First proposed in 2016, vaginal seeding (sometimes referred to as microbirthing) involves the postnatal transfer of maternal vaginal fluid to neonates born by CS, to correct the disruption of the neonatal microbiota that occurs with CS compared with vaginal birth⁶¹. The evidence to provide confidence that vaginal seeding is safe in humans is not robust⁶², and there is a risk of neonatal transfer of asymptomatic vaginal pathogens such as herpes simplex virus, Neisseria gonorrhoeae and Chlamydia trachomatis. Since intrapartum antibiotic chemoprophylaxis for the prevention of early-onset group B streptococcal infection of the neonate in the UK and many other European countries is risk-based rather than screening-based⁸ (as occurs in the USA), there are concerns that this significant cause of neonatal sepsis could be inadvertently transferred to the neonate by vaginal seeding. In the UK and Denmark, obstetricians advise against vaginal seeding and are required to inform women of the potential risks if they intend to pursue this route independently. The introduction of probiotics and breastfeeding are promoted by neonatologists.
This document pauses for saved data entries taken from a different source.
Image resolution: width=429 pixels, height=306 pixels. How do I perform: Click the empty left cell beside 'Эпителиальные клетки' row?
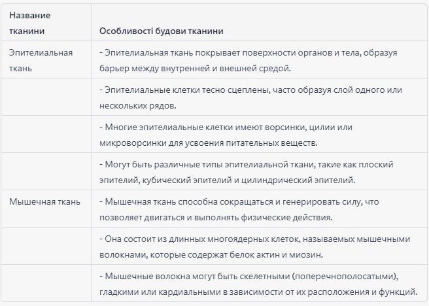pos(46,97)
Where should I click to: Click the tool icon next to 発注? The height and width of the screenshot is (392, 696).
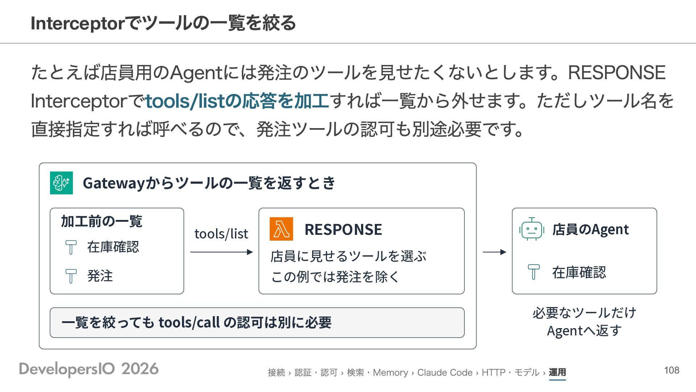(71, 276)
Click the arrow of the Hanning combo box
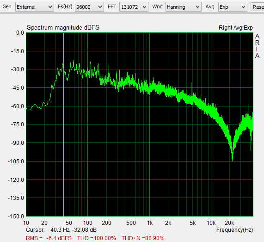This screenshot has height=242, width=264. tap(197, 7)
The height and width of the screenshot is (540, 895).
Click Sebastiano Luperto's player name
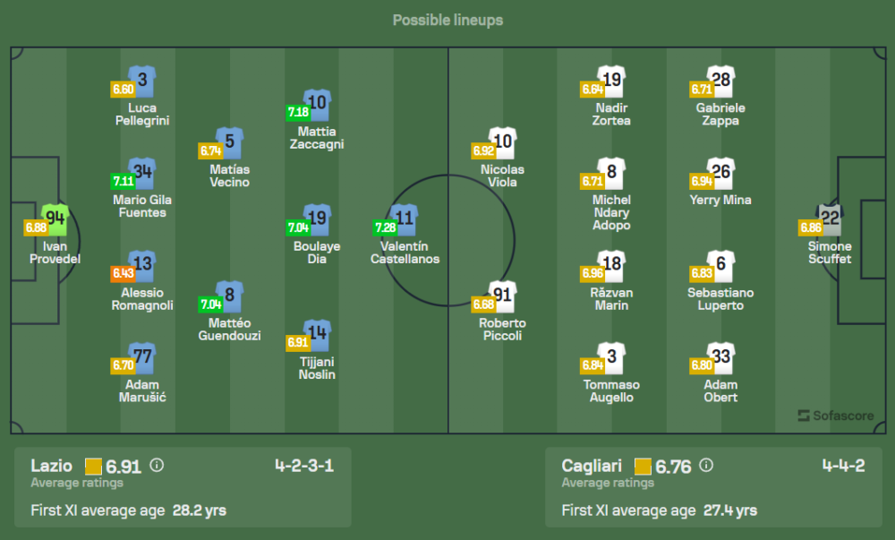720,299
Ideally, new information about the species-specific function of Lactobacilli from the vaginal microbiome project⁶³ will yield additional data for the development of improved probiotics^64,65.

Breastfeeding

As the first type of food that is introduced into the infant gut neonatally, breast milk is thought to modify the developing microbiota, and, in babies breastfed within the first hour of life, there are similarities between the bacterial constituents of maternal colostrum and new-born meconium⁶⁶. Species of Bifidobacteria are dominant in human breast milk, protect the infant gut from pathogens, and provide health benefits later in life. However, numbers of these bacteria are reduced in the breast milk of women who deliver preterm and in those born by CS, although whether this relates to prophylactic antibiotic cover is unclear⁶⁷. Accordingly, the American Academy of Pediatrics and the Royal College of Paediatrics and Child Health highlight the importance of breastfeeding and advocate the use of donor breast milk where maternal feeding is contraindicated, or not possible, rather than resorting to the use of formula feeds⁶⁸.

Probiotics

The World Health Organization defines probiotics as “live organisms, which when administered in adequate amounts, confer a health benefit on the host”⁶⁹. Although probiotics purport to balance the gut flora, reliable information is lacking with respect to materno-fetal and neonatal safety. In neonatal mice, T-cell disturbance secondary to the use of antibiotics was prevented by probiotics⁷⁰, and improved mucosal tolerance following probiotics was reported⁷¹. Probiotics may reduce the incidence of pulmonary tuberculosis as well as allergies and asthma in children. However, a higher level of Bifidobacteria in infants given probiotics lasted only one week and was associated with an increased risk of infections in later life⁷². Accordingly, further well-conducted research is required; this will be covered as part of a separate review. Although increased diversity of the gut microbiota is considered a beneficial attribute, the opposite is true of the vaginal microbiota. New information about the vaginal microbiome is providing data about species-specific function of eubiotic, lactic acid–producing organisms that may lead to better probiotic therapies⁶³, but the microbiome of the gut and the vagina are sufficiently complex that the use of a single probiotic, or even two probiotics, may not be able to address this complexity.